Part of a data file:
##############################

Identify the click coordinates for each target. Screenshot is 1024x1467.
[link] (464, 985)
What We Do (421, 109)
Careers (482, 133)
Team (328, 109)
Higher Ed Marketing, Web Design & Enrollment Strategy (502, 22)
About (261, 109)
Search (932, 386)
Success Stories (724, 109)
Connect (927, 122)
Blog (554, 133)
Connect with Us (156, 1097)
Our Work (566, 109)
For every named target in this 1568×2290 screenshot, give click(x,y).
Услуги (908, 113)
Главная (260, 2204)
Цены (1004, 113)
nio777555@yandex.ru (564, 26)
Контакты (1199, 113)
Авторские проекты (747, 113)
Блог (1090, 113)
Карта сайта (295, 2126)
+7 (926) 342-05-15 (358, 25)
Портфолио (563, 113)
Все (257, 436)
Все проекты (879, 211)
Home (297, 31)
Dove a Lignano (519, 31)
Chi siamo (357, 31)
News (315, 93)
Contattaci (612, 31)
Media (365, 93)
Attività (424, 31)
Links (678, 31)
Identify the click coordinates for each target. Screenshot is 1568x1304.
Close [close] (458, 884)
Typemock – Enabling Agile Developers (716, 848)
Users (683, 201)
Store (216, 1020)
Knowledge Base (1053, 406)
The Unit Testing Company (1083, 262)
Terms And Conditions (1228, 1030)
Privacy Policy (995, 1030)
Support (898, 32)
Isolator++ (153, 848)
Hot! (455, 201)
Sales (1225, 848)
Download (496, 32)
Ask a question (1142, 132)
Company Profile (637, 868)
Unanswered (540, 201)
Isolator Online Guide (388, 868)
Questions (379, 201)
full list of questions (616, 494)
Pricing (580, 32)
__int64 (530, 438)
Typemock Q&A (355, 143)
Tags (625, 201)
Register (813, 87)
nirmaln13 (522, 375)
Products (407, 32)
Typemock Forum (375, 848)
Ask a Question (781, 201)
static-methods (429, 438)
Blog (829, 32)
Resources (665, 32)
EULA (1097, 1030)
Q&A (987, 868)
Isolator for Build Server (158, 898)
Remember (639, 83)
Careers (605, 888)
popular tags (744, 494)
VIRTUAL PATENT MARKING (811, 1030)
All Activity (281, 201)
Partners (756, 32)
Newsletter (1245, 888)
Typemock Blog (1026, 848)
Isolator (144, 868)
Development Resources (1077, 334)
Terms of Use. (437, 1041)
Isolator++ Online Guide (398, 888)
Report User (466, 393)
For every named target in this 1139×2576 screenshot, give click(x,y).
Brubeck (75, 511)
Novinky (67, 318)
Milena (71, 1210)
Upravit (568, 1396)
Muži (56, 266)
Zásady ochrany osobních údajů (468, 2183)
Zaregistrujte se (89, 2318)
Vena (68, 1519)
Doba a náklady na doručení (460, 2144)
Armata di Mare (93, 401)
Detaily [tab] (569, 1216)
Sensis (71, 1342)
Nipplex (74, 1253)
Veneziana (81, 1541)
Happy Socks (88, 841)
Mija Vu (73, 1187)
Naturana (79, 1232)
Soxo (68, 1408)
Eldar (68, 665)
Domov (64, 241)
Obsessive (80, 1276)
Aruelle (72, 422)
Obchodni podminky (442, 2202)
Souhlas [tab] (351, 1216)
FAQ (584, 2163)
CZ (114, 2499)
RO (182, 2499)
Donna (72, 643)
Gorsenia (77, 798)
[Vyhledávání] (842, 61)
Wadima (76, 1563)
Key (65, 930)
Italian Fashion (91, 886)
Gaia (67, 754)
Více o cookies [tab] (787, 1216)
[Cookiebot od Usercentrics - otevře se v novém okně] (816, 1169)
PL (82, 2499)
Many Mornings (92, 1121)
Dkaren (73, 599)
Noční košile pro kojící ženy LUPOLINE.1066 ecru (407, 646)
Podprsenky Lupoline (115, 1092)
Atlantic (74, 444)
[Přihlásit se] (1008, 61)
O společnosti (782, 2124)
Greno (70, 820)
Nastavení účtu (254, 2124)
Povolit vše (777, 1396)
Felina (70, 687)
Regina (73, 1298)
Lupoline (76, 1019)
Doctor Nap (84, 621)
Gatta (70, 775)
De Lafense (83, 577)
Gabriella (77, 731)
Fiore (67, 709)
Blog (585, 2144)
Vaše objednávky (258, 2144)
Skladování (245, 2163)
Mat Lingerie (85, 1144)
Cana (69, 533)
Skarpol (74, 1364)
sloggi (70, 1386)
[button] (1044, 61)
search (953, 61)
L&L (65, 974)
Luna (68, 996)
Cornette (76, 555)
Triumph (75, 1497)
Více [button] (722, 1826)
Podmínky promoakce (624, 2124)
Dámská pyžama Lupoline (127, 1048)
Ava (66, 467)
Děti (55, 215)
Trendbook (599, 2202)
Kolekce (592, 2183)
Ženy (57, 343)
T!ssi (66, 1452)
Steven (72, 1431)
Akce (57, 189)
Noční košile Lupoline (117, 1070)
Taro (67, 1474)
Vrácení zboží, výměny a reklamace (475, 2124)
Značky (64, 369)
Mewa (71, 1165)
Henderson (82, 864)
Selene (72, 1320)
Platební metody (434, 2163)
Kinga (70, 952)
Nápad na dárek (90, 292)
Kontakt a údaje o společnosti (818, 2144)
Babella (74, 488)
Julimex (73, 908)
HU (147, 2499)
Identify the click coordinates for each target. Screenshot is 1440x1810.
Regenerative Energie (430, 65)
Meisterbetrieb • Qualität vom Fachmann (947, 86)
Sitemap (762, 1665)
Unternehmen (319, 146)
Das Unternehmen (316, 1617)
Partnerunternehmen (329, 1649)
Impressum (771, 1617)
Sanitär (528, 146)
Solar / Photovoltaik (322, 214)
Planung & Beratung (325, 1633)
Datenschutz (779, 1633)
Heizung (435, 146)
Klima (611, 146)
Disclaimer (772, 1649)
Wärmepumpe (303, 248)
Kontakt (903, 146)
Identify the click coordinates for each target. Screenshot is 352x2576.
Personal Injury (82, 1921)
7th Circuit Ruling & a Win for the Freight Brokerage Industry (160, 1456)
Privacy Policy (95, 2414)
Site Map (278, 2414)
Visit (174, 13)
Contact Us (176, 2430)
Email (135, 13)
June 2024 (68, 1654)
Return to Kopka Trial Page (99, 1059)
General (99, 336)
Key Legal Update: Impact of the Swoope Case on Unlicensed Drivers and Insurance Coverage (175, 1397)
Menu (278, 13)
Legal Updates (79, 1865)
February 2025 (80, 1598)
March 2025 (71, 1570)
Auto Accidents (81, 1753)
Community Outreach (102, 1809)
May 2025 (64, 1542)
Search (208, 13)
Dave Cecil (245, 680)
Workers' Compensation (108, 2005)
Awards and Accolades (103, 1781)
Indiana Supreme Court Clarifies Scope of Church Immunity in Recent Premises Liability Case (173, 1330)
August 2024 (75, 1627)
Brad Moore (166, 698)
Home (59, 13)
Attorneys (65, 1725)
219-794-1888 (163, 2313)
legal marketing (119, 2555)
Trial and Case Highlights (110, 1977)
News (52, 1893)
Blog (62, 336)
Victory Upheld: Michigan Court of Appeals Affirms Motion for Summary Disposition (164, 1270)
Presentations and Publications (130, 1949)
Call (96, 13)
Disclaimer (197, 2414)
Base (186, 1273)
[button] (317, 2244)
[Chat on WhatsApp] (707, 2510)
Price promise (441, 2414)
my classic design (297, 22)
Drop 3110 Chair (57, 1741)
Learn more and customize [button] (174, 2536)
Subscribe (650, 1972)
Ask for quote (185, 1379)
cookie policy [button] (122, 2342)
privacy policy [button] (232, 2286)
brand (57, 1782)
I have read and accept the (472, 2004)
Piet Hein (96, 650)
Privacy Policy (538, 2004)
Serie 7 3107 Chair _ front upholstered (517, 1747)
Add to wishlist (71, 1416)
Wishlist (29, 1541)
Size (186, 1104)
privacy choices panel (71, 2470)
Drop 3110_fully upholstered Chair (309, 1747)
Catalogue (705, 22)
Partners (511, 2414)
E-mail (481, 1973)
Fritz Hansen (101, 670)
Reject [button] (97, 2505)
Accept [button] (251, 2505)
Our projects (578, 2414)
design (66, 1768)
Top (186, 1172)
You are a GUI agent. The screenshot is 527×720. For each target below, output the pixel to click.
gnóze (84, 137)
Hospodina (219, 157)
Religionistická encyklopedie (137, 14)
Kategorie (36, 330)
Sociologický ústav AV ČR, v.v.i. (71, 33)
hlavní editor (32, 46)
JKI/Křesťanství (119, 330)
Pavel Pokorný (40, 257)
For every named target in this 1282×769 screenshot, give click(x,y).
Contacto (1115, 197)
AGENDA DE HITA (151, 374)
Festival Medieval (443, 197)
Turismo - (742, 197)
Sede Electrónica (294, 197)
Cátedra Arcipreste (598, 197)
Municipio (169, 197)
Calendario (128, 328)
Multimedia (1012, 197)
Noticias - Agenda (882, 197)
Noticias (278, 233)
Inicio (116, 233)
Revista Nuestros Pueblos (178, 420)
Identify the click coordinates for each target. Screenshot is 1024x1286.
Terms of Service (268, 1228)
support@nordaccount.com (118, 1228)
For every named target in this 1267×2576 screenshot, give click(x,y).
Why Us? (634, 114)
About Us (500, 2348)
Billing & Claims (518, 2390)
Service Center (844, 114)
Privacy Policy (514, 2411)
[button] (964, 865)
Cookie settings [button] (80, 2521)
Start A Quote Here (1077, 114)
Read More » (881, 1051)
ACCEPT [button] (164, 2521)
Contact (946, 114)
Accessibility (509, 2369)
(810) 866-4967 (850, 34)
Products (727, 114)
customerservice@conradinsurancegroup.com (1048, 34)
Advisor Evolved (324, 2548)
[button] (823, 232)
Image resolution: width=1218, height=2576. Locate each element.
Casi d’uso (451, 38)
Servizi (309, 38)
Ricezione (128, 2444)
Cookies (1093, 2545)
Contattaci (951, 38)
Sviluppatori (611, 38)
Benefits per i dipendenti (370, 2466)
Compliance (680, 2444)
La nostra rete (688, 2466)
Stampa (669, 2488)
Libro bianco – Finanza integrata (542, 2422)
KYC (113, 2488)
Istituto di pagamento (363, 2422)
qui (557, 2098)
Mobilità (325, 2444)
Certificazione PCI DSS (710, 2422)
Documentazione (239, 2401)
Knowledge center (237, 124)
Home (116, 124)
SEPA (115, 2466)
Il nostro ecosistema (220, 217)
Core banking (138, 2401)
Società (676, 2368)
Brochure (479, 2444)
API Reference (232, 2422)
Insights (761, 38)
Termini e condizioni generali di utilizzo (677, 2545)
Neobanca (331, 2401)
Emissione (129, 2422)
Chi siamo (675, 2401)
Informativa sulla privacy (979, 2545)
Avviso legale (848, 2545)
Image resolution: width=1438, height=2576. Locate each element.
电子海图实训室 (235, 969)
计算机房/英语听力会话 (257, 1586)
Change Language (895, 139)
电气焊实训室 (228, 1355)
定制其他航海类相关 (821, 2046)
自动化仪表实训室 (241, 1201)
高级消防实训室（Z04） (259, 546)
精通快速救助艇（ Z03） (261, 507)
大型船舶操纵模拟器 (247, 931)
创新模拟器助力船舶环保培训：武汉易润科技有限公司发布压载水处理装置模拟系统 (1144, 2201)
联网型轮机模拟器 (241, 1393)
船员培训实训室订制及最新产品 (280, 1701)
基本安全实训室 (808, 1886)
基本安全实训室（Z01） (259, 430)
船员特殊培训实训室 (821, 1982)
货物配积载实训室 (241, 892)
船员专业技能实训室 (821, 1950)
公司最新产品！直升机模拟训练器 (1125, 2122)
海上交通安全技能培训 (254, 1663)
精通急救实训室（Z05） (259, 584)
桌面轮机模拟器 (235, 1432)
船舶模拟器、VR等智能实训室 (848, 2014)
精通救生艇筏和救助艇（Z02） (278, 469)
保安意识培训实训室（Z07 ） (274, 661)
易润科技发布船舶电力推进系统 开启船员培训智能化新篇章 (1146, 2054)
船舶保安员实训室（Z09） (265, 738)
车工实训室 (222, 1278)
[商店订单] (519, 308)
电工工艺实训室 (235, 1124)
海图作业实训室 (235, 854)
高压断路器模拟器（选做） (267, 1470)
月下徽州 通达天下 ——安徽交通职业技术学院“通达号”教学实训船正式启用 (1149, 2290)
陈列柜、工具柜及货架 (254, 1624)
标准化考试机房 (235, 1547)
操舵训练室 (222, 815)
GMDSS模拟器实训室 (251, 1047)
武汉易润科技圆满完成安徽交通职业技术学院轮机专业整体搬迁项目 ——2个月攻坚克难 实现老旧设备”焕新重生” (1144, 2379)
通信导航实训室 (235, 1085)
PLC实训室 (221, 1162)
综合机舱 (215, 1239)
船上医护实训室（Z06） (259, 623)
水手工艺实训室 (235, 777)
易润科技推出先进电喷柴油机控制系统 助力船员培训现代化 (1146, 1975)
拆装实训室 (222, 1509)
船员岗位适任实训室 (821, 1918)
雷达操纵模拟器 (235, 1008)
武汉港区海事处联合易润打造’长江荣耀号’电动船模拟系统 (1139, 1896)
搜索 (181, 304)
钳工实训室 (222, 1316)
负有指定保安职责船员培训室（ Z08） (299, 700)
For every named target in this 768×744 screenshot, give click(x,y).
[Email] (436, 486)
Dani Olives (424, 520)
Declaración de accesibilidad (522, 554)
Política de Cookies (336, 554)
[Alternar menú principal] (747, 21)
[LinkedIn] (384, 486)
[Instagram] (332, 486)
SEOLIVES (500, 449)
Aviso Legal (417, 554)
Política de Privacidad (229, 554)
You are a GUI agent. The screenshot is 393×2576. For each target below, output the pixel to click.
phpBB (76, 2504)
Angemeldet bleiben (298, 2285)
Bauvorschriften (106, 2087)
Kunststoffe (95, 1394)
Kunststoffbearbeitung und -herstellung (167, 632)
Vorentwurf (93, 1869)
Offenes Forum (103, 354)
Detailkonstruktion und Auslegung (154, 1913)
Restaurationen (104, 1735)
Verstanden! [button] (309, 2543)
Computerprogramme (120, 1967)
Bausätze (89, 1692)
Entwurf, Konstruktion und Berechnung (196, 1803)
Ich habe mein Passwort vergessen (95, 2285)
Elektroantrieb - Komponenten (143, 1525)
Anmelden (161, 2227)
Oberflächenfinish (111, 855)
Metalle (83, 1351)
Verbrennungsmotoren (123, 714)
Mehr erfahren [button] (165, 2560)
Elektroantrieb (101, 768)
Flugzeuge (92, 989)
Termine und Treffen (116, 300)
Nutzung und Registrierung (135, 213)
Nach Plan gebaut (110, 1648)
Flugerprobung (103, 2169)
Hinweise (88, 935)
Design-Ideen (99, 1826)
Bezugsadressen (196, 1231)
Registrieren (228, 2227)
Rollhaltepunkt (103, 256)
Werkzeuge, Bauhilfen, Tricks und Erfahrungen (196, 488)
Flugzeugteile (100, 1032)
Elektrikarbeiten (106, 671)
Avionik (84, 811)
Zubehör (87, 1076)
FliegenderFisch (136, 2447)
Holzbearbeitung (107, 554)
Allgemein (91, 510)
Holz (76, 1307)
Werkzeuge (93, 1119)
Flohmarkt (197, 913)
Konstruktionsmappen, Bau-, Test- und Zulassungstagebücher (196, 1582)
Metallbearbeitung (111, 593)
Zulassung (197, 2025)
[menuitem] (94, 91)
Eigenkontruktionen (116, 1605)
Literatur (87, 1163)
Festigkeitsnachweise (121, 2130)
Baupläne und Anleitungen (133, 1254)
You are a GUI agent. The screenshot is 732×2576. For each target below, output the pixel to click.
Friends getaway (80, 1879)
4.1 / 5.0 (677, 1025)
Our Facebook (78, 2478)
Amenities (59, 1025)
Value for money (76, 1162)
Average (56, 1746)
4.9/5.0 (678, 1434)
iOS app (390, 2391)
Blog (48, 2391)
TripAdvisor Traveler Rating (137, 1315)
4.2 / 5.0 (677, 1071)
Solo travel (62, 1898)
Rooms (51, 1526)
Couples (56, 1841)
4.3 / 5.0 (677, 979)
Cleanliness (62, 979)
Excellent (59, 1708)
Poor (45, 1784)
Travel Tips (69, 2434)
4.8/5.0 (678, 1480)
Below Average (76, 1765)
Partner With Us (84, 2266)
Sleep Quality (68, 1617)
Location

##############################

Arrange the entries above as a JSON list of strings with one string per line, skipping blank lines. Begin at the line that has "Blog (62, 336)" and stop after the line that has "Drop 3110 Chair (57, 1741)".

=== Result of the task ===
[
  "Blog (62, 336)",
  "Victory Upheld: Michigan Court of Appeals Affirms Motion for Summary Disposition (164, 1270)",
  "Presentations and Publications (130, 1949)",
  "Call (96, 13)",
  "Disclaimer (197, 2414)",
  "Base (186, 1273)",
  "[button] (317, 2244)",
  "[Chat on WhatsApp] (707, 2510)",
  "Price promise (441, 2414)",
  "my classic design (297, 22)",
  "Drop 3110 Chair (57, 1741)"
]